Copy out all of the material. Every line must match the original.
┄┄┄┄┄┄┄┄┄┄
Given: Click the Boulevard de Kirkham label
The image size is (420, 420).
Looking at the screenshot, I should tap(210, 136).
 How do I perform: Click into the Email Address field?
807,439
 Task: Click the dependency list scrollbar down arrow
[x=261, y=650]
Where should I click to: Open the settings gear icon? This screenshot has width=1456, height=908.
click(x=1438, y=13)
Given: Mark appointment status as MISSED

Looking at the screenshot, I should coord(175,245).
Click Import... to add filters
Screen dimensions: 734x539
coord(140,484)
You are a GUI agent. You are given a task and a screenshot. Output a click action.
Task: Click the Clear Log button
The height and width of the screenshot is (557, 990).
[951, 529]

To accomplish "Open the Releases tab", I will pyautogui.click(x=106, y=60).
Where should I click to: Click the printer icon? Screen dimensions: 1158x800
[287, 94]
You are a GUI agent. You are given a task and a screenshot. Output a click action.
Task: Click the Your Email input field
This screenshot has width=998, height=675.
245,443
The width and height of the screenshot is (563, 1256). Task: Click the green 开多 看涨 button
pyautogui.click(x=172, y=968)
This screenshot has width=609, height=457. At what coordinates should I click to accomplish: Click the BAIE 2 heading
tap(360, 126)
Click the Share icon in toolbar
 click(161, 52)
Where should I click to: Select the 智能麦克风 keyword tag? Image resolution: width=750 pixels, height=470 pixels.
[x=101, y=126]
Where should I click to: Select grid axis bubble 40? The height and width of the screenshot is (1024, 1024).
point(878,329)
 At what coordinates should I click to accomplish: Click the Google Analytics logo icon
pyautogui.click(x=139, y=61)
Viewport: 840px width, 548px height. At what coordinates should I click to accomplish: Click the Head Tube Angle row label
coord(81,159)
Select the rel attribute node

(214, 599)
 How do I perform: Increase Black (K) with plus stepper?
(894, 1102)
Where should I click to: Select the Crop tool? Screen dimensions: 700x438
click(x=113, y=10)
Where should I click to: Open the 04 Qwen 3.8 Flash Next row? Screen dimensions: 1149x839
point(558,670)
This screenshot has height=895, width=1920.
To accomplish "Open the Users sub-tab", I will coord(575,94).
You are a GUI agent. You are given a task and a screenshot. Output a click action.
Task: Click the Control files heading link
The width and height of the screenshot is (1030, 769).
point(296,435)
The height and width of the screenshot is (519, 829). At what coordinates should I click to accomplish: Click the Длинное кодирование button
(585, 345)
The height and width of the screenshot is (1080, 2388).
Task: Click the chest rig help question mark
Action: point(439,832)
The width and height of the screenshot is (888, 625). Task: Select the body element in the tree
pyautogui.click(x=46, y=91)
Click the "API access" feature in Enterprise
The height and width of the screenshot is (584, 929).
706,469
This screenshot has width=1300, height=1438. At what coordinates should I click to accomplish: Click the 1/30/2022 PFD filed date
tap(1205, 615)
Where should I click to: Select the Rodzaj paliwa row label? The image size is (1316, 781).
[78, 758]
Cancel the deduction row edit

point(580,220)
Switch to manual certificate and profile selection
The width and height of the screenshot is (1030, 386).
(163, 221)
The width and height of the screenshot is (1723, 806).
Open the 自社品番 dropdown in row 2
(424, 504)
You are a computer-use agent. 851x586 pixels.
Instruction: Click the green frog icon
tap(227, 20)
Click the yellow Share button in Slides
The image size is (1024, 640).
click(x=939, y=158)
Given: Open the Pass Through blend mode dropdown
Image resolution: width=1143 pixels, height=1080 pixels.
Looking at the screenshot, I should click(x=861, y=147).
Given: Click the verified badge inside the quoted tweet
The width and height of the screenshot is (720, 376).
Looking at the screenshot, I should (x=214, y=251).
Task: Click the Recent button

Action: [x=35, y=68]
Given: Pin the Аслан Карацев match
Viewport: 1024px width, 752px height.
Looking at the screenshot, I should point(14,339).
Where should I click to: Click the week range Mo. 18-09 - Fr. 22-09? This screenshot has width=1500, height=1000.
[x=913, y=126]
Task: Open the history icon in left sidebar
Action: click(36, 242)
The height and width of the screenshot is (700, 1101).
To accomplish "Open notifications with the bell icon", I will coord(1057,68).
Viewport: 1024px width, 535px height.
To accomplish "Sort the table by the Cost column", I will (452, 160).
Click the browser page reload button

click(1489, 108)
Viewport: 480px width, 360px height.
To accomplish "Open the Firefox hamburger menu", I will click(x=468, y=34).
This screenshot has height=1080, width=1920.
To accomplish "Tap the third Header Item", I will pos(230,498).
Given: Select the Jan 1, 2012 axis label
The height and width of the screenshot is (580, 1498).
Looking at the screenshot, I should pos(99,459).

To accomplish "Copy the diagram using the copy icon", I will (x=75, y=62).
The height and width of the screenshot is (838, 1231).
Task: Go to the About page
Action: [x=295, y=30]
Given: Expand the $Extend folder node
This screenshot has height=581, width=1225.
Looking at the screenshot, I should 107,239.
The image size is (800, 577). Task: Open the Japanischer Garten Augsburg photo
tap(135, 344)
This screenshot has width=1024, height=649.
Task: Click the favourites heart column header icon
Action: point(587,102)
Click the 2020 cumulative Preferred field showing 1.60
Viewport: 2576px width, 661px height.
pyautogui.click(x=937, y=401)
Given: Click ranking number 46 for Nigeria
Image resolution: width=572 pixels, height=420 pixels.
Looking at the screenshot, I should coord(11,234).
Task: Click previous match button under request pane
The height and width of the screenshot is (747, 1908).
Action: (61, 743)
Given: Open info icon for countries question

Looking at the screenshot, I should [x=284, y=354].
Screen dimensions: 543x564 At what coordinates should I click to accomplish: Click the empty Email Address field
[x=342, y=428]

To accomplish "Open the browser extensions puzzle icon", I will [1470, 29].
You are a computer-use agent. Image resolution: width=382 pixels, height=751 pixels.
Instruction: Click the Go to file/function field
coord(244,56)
┄┄┄┄┄┄┄┄┄┄
SOLUTION TO THIS PROBLEM:
Given: Click the Boulevard de Kirkham label
The image size is (420, 420).
Looking at the screenshot, I should tap(210, 136).
 How do I perform: Click into the Email Address field?
807,439
 Task: Click the dependency list scrollbar down arrow
[x=261, y=650]
Where should I click to: Open the settings gear icon? This screenshot has width=1456, height=908.
click(x=1438, y=13)
Given: Mark appointment status as MISSED

Looking at the screenshot, I should coord(175,245).
Click Import... to add filters
Screen dimensions: 734x539
coord(140,484)
You are a GUI agent. You are given a task and a screenshot. Output a click action.
Task: Click the Clear Log button
The height and width of the screenshot is (557, 990).
[951, 529]

To accomplish "Open the Releases tab", I will pyautogui.click(x=106, y=60).
Where should I click to: Click the printer icon? Screen dimensions: 1158x800
[287, 94]
You are a GUI agent. You are given a task and a screenshot. Output a click action.
Task: Click the Your Email input field
This screenshot has width=998, height=675.
245,443
The width and height of the screenshot is (563, 1256). Task: Click the green 开多 看涨 button
pyautogui.click(x=172, y=968)
This screenshot has width=609, height=457. At what coordinates should I click to accomplish: Click the BAIE 2 heading
tap(360, 126)
Click the Share icon in toolbar
 click(161, 52)
Where should I click to: Select the 智能麦克风 keyword tag? Image resolution: width=750 pixels, height=470 pixels.
[x=101, y=126]
Where should I click to: Select grid axis bubble 40? The height and width of the screenshot is (1024, 1024).
point(878,329)
 At what coordinates should I click to accomplish: Click the Google Analytics logo icon
pyautogui.click(x=139, y=61)
Viewport: 840px width, 548px height. At what coordinates should I click to accomplish: Click the Head Tube Angle row label
coord(81,159)
Select the rel attribute node

(214, 599)
 How do I perform: Increase Black (K) with plus stepper?
(894, 1102)
Where should I click to: Select the Crop tool? Screen dimensions: 700x438
click(x=113, y=10)
Where should I click to: Open the 04 Qwen 3.8 Flash Next row? Screen dimensions: 1149x839
point(558,670)
This screenshot has height=895, width=1920.
To accomplish "Open the Users sub-tab", I will coord(575,94).
You are a GUI agent. You are given a task and a screenshot. Output a click action.
Task: Click the Control files heading link
The width and height of the screenshot is (1030, 769).
point(296,435)
The height and width of the screenshot is (519, 829). At what coordinates should I click to accomplish: Click the Длинное кодирование button
(585, 345)
The height and width of the screenshot is (1080, 2388).
Task: Click the chest rig help question mark
Action: point(439,832)
The width and height of the screenshot is (888, 625). Task: Select the body element in the tree
pyautogui.click(x=46, y=91)
Click the "API access" feature in Enterprise
The height and width of the screenshot is (584, 929).
706,469
This screenshot has width=1300, height=1438. At what coordinates should I click to accomplish: Click the 1/30/2022 PFD filed date
tap(1205, 615)
Where should I click to: Select the Rodzaj paliwa row label? The image size is (1316, 781).
[78, 758]
Cancel the deduction row edit

point(580,220)
Switch to manual certificate and profile selection
The width and height of the screenshot is (1030, 386).
(163, 221)
The width and height of the screenshot is (1723, 806).
Open the 自社品番 dropdown in row 2
(424, 504)
You are a computer-use agent. 851x586 pixels.
Instruction: Click the green frog icon
tap(227, 20)
Click the yellow Share button in Slides
The image size is (1024, 640).
click(x=939, y=158)
Given: Open the Pass Through blend mode dropdown
Image resolution: width=1143 pixels, height=1080 pixels.
Looking at the screenshot, I should click(x=861, y=147).
Given: Click the verified badge inside the quoted tweet
The width and height of the screenshot is (720, 376).
Looking at the screenshot, I should (x=214, y=251).
Task: Click the Recent button

Action: [x=35, y=68]
Given: Pin the Аслан Карацев match
Viewport: 1024px width, 752px height.
Looking at the screenshot, I should point(14,339).
Where should I click to: Click the week range Mo. 18-09 - Fr. 22-09? This screenshot has width=1500, height=1000.
[x=913, y=126]
Task: Open the history icon in left sidebar
Action: click(36, 242)
The height and width of the screenshot is (700, 1101).
To accomplish "Open notifications with the bell icon", I will coord(1057,68).
Viewport: 1024px width, 535px height.
To accomplish "Sort the table by the Cost column", I will (452, 160).
Click the browser page reload button

click(1489, 108)
Viewport: 480px width, 360px height.
To accomplish "Open the Firefox hamburger menu", I will click(x=468, y=34).
This screenshot has height=1080, width=1920.
To accomplish "Tap the third Header Item", I will pos(230,498).
Given: Select the Jan 1, 2012 axis label
The height and width of the screenshot is (580, 1498).
Looking at the screenshot, I should pos(99,459).

To accomplish "Copy the diagram using the copy icon", I will (x=75, y=62).
The height and width of the screenshot is (838, 1231).
Task: Go to the About page
Action: [x=295, y=30]
Given: Expand the $Extend folder node
This screenshot has height=581, width=1225.
Looking at the screenshot, I should 107,239.
The image size is (800, 577). Task: Open the Japanischer Garten Augsburg photo
tap(135, 344)
This screenshot has width=1024, height=649.
Task: Click the favourites heart column header icon
Action: point(587,102)
Click the 2020 cumulative Preferred field showing 1.60
Viewport: 2576px width, 661px height.
pyautogui.click(x=937, y=401)
Given: Click ranking number 46 for Nigeria
Image resolution: width=572 pixels, height=420 pixels.
Looking at the screenshot, I should coord(11,234).
Task: Click previous match button under request pane
The height and width of the screenshot is (747, 1908).
Action: (61, 743)
Given: Open info icon for countries question

Looking at the screenshot, I should [x=284, y=354].
Screen dimensions: 543x564 At what coordinates should I click to accomplish: Click the empty Email Address field
[x=342, y=428]

To accomplish "Open the browser extensions puzzle icon", I will [1470, 29].
You are a computer-use agent. Image resolution: width=382 pixels, height=751 pixels.
Instruction: Click the Go to file/function field
coord(244,56)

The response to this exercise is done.